This post is a continuation of a series where I use natural language processing (NLP) to analyze the text of Proust’s In Search Of Lost Time (ISLT). Here is the Python code for this series.
In my previous post I showed that the five most frequently mentioned characters in ISLT are Albertine (2338 mentions), Swann (1338), Charlus (1303), Robert Saint-Loup (1091) and Odette (971). But when do these references occur?
Readers of ISLT know that characters come and go as the story progresses.
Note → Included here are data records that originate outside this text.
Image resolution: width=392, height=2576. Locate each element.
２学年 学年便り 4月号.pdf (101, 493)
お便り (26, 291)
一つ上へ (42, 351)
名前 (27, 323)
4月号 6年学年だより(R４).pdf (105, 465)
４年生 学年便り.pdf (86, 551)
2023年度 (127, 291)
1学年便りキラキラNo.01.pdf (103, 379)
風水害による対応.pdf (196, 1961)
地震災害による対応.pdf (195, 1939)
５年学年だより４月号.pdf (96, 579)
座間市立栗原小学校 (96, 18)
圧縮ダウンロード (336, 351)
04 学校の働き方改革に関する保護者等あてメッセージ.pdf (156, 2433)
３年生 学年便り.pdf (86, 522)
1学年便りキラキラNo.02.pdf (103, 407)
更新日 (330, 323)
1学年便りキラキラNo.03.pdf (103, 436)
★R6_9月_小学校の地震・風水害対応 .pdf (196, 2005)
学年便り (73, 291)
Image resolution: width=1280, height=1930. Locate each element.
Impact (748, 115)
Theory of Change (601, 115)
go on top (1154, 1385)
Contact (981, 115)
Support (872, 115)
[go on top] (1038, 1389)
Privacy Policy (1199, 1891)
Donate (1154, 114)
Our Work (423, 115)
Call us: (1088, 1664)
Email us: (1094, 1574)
Swann and Odette play prominent roles in Volume 1 (Swann’s Way), whereas Albertine does not enter the story until Volume 2, coming to the fore as an object of the Narrator’s obsessions in Volumes 5 (The Prisoner) and 6 (The Fugitive).
I thought it would be interesting to try and visualize these transitions, so I recorded the chapter and paragraph of each reference of each character, in effect producing “coordinates” for every portion ofthe text. For example, the first proper name in the text (appropriately, François Ier), is (1, 1). I counted the number of references for each name within each of the 486 chapters.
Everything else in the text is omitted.